Any new works of street art you can point us towards?

Artists Mario Ayala and Alphonso Gonzalez were commissioned by the Luggage Store Gallery to make a mural homage to the artist Carlos Villa—you’ll find it on Turk St near Leavenworth in the Tenderloin, near where Carlos grew up. In the 8 years since Carlos passed, I’ve seen lots of tributes to him pop up around the city. Sometimes it’s as simple as his name scratched into the side of a bar table, sometimes it’s a quick graffiti, ‘Carlos Villa lives’ etc. You see the echoes of his work in these fairly impromptu ways, and the mural is an amazing tribute to an artist who was also a deeply committed educator.
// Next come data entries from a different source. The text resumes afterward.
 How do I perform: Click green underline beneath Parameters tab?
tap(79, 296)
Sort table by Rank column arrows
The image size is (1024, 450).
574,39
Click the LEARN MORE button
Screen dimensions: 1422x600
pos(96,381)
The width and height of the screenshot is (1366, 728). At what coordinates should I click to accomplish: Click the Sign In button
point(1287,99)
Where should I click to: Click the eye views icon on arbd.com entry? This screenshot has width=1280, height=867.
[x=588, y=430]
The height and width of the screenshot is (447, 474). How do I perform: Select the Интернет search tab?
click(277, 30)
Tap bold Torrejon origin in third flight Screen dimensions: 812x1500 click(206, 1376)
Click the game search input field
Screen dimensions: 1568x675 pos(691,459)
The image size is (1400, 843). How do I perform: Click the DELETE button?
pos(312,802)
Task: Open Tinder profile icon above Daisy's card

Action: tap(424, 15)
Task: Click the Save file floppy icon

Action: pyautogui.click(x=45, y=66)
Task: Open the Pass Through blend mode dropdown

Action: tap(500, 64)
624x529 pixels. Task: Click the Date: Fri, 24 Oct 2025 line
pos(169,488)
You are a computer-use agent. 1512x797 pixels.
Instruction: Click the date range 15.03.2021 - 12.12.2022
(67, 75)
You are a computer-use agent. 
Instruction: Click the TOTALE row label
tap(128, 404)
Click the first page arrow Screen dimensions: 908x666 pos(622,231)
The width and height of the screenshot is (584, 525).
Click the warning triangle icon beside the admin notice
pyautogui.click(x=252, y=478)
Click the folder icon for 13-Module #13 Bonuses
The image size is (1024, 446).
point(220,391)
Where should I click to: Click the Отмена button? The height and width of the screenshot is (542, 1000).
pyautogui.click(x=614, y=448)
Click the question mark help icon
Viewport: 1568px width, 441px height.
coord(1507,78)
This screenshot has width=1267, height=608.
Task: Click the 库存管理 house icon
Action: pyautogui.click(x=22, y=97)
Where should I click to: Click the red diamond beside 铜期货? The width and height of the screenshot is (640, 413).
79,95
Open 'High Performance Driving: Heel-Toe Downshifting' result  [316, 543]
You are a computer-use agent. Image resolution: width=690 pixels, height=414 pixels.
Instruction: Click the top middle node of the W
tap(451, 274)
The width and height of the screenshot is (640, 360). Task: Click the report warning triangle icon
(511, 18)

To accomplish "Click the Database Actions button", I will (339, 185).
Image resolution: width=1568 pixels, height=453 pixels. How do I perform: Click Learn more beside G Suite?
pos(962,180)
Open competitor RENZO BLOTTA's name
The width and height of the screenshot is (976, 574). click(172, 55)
An element of urban design?

I love Ruth Asawa’s origami fountains in the Nihomachi Pedestrian Mall in Japantown. I used to spend a decent amount of time in Japantown because a friend of mine runs the print shop Tokaido Arts, and it’s down the street from where I used to work. But for the longest time I never knew that the former fountains (which are now more like sculptures) were made by Ruth Asawa—they’d become part of the everyday architecture of the city, and I hadn’t recognized the way they were affecting me. Also, during one of my pandemic wanders I came across the Seward Street Slides—it turns out that the slides were designed by a teenager as part of a special art program run by Ruth Asawa. I was so surprised and touched when I realized that she’d been involved—there are plenty of places where you see her physical artworks, like the sculptures hanging in the de Young Museum and the fountain on Union Square. But this was a more intimate moment of how I felt her presence.

A restaurant?

Right now my favorite restaurant is actually a food truck, The Sarap Shop, which serves Filipino fusion cuisine and is generally parked around Parklab Gardens in the Mission Bay neighborhood. Like so many of the best things here, it’s about creating something good (sarap!) from multiple different sources, and it’s also diasporic and in flux. That’s true of so much of Asian American culture. Even the Asian Art Museum itself is diasporic—when I was in college, the museum was located in Golden Gate Park as part of the de Young Museum. Of course, a fixed location and a sense of place is valuable; but ultimately, community is located in people. As people move on or pass on, the locus of that connection changes—it’s not always tied to a particular location, it’s feeling you carry with you.


The art wall itself is a symbol of flux—a public artwork designed to flow with the movement of the street, and to change over time with new commissions. All the same, the attention-grabbing graphics and surprising speech bubbles give pause for thought. After passing by, you may find that you start to see the patterns re-emerging across the city and recognize the work of the artists in galleries or on the street. That’s the Pattern Recognition effect, and part of our motivation for museum design; the more that we collectively know about our surroundings, the more we start to see, feel, and appreciate.